Molly, Sawdayah, Erin, and the Youth Farm team
Farmers often get asked, what do they do in the winter? While Sawdayah will be busy with leading CAN, Farm Club and YLC, Erin and Molly have begun chipping away at lots of off-season admin work, including the intricate process of crop planning (minimum of 80 man hours required!) for 2017. Thanks to diligent record keeping all season by youth and adult farmers, we can plan for crop rotations that help maintain healthy soil and balanced ecosystem on the farm.
In winter farm planning spirit, Sawdayah and Ms. Bitler’s Farm Club also recently completed a crop planning exercise. Figuring out new homes for over 150 different crops is no small feat, and we’re amazed at the critical thinking and problem solving these students did to crop plan a space!
Lady Day’s Oatmeal-Cranberry Bars (revised from Martha Stewart)
These bars are a favorite among our youth and adult farmers alike!
3/4 cup (1 1/2 sticks) unsalted butter, melted
3/4 cup packed light-brown sugar
1/4 cup granulated cane sugar (or other sugar substitute)
1 large egg
1 teaspoon vanilla extract
1/2 teaspoon salt
1/2 teaspoon ground cinnamon
1 cup whole wheat flour, (any other type will work as well; spooned and leveled)
2 cups old-fashioned rolled oats (not quick-cooking)
1 cup cranberries
Coconut oil to coat pan
*Serves about 16
*Store in an airtight container
- Preheat oven to 350 degrees.
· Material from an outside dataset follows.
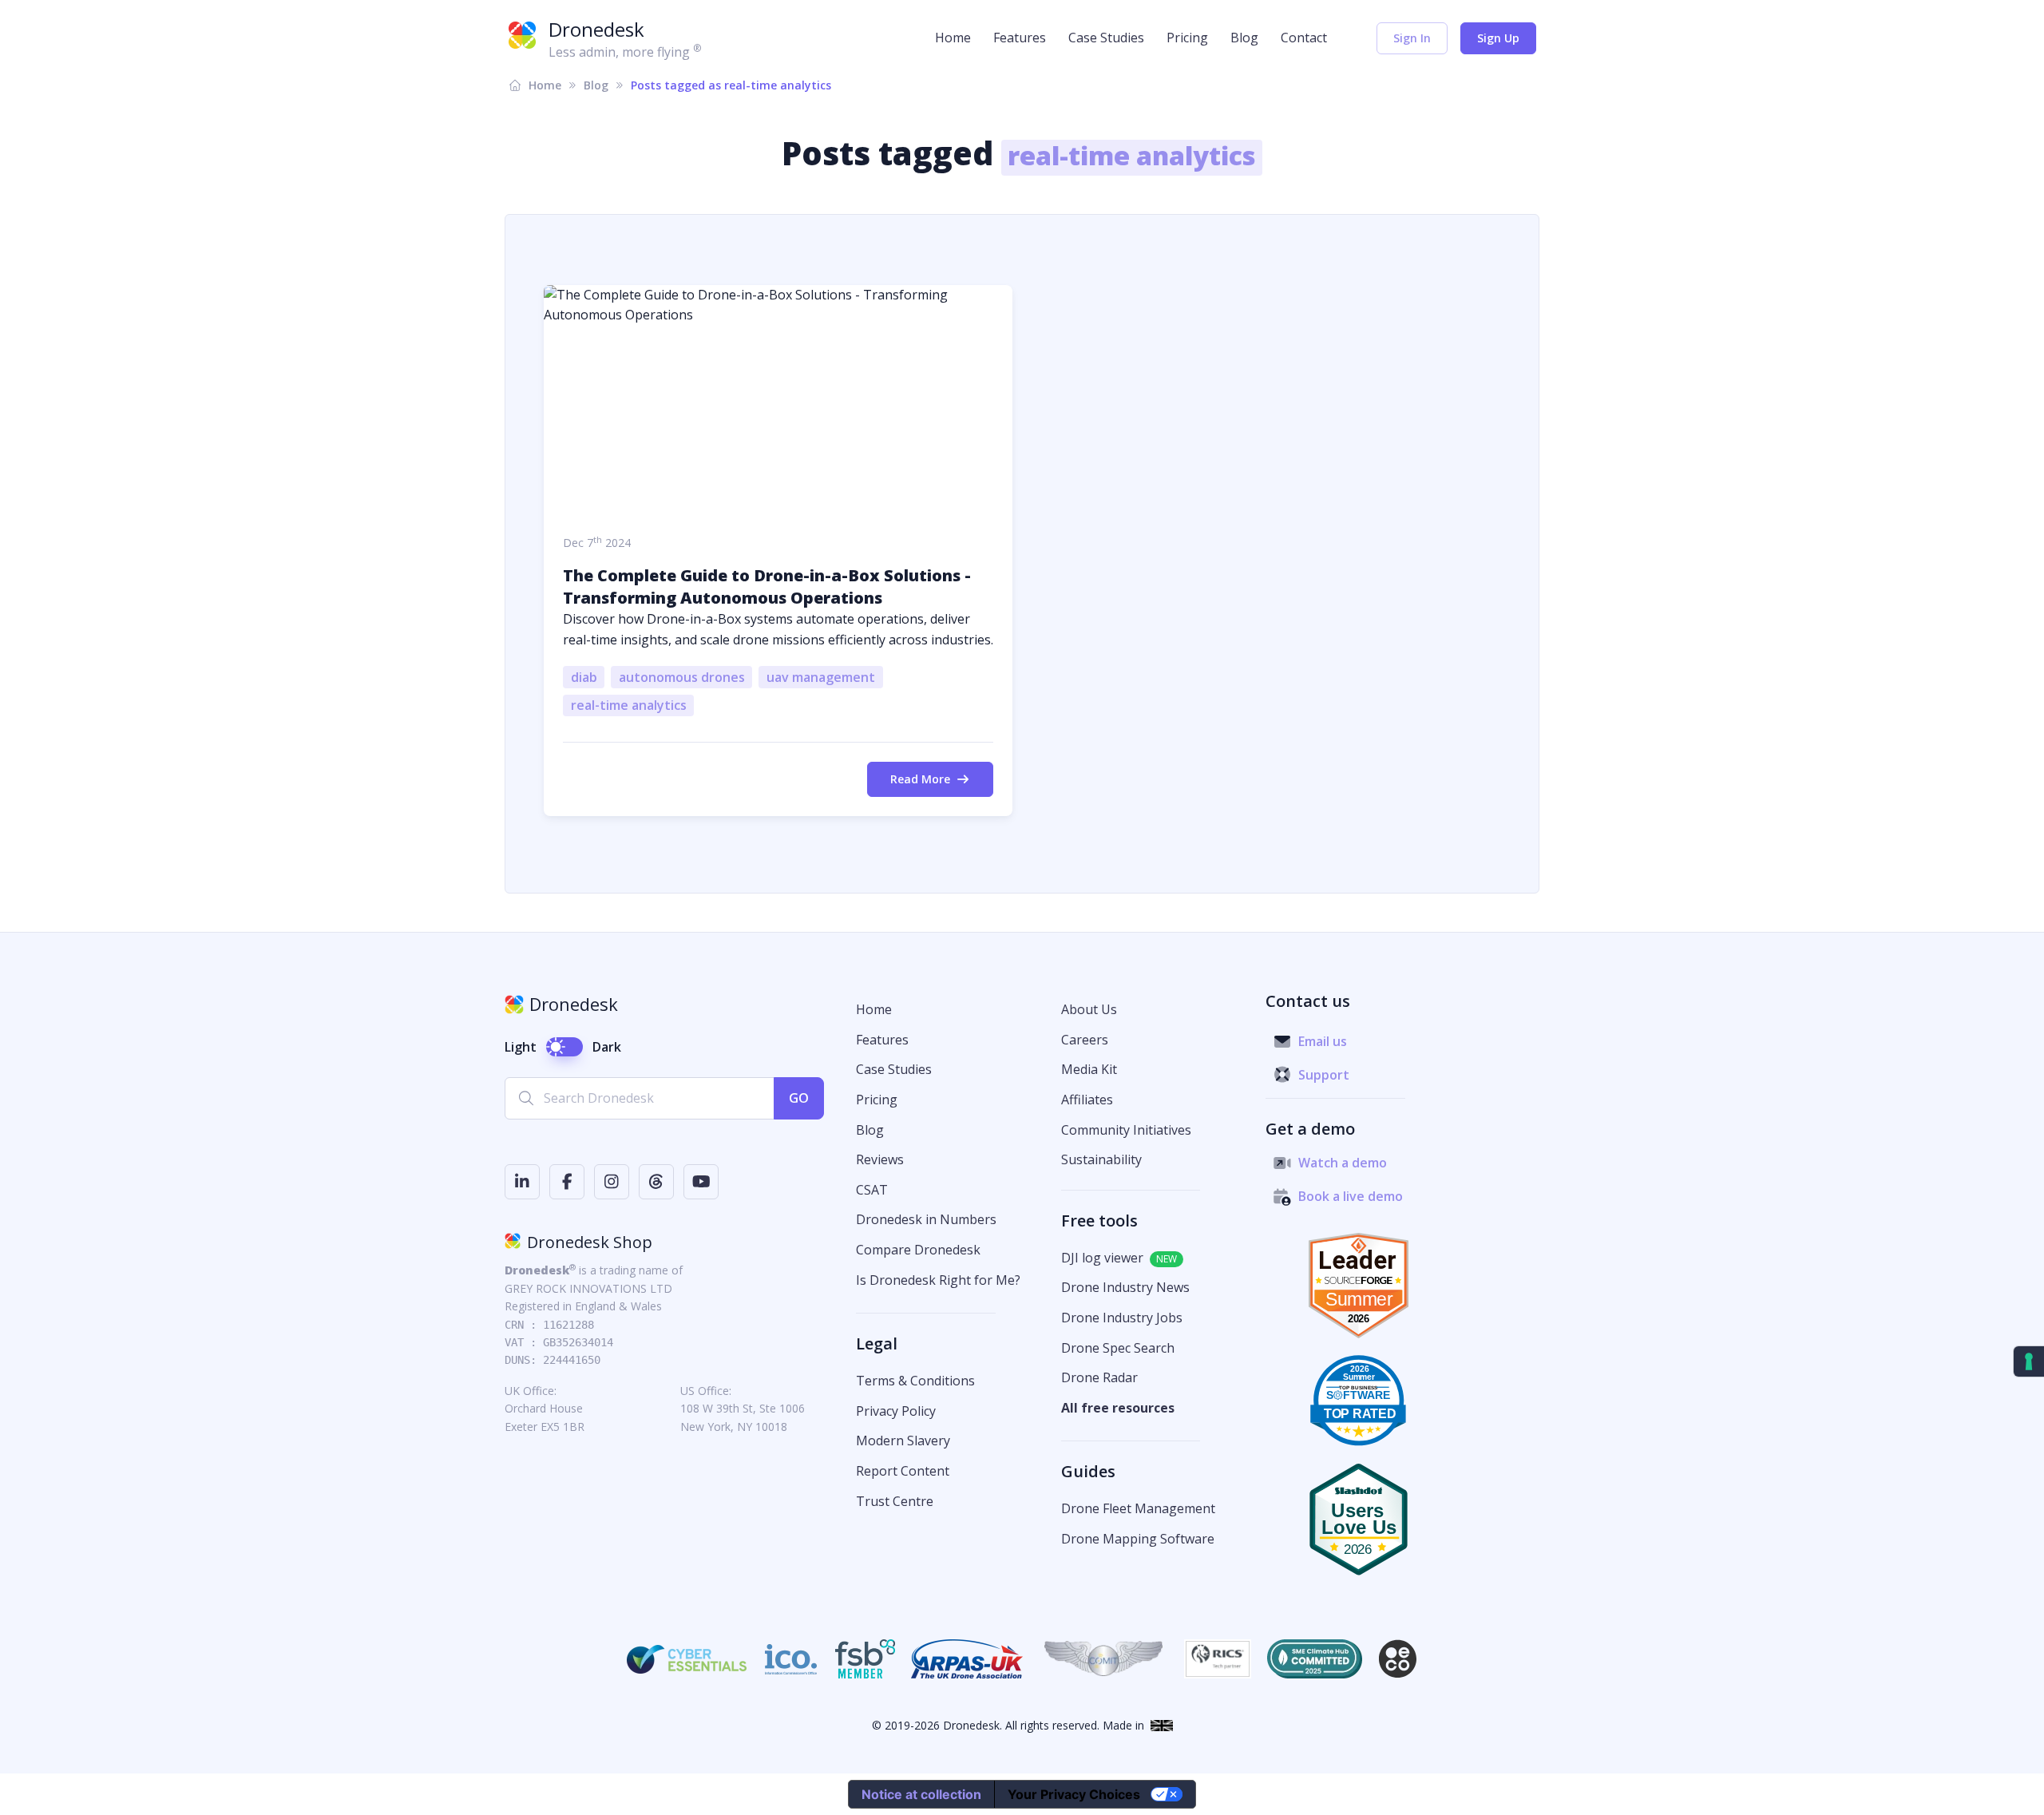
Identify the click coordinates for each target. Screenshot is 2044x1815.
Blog (1244, 37)
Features (1019, 37)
Butter an 8-inch square baking pan. Line bottom with parchment paper, leaving an overhang on two sides; grease paper with coconut oil.
- In a large bowl, whisk together butter, sugars, egg, salt, vanilla, and cinnamon until smooth. Add flour, oats, and cranberries; fold in just until combined.
- Spread batter in prepared pan, and bake until a toothpick inserted in center comes out with moist crumbs attached, 25 to 30 minutes. Cool completely in pan. Using paper overhang, lift cake onto a work surface; cut into 16 bars.